If you mean farmer Drew, one kiss hardly tears a marriage apart, espicially as a farm needed both a wife's and husband's work. In addition, as it was Drew who kissed Edith and was older and married (not to speak of being socially inferior and dependent on Robert), why nobody blames him? 

I think the difference is essential. With Strallan Edith tried deliberately to catch him (although she also liked him).
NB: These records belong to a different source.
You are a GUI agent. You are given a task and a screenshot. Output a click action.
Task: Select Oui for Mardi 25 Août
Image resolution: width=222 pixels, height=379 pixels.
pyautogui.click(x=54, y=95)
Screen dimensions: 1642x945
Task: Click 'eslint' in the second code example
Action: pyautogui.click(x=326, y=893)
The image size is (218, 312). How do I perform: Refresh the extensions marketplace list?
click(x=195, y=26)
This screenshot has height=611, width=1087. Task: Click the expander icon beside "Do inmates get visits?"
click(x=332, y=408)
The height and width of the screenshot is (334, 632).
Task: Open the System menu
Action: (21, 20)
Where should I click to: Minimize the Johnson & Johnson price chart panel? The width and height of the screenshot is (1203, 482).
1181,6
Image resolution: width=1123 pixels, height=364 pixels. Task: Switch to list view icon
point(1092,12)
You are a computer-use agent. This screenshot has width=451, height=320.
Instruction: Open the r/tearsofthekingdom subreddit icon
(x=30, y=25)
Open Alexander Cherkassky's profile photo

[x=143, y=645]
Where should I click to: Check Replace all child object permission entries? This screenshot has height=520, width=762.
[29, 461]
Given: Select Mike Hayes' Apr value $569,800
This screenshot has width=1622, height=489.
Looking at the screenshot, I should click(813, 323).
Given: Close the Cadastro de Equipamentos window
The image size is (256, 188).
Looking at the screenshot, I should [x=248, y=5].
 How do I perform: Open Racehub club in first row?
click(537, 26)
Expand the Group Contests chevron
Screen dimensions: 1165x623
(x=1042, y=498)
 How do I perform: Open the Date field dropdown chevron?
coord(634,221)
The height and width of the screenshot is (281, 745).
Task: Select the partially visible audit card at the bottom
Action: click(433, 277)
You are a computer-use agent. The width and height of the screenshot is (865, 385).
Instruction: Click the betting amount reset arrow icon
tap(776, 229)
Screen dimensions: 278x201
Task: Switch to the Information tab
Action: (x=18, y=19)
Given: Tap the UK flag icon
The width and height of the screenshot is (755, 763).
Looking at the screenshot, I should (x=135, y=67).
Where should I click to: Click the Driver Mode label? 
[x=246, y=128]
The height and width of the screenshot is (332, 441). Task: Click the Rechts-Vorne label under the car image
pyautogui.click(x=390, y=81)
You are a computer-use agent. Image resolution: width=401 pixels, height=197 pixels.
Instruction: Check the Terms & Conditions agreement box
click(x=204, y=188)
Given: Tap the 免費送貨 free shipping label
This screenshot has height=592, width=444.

With Drew Edith simply wanted to help him and, as she was unused to admiration, she was simply carried away.

Sorry but the difference is not essential.  For the record, I do blame the farmer but that doesn't negate the point that Edith allowed the kiss to happen and that was very wrong.  You don't kiss married men.  Full stop.  

14 hours ago, Roseanna said:

I think that the most important thing were neither Edith or Mrs Drewe's feelings but how Marigold was influnced by constant movings from one home and caretaker to another home and caretaker.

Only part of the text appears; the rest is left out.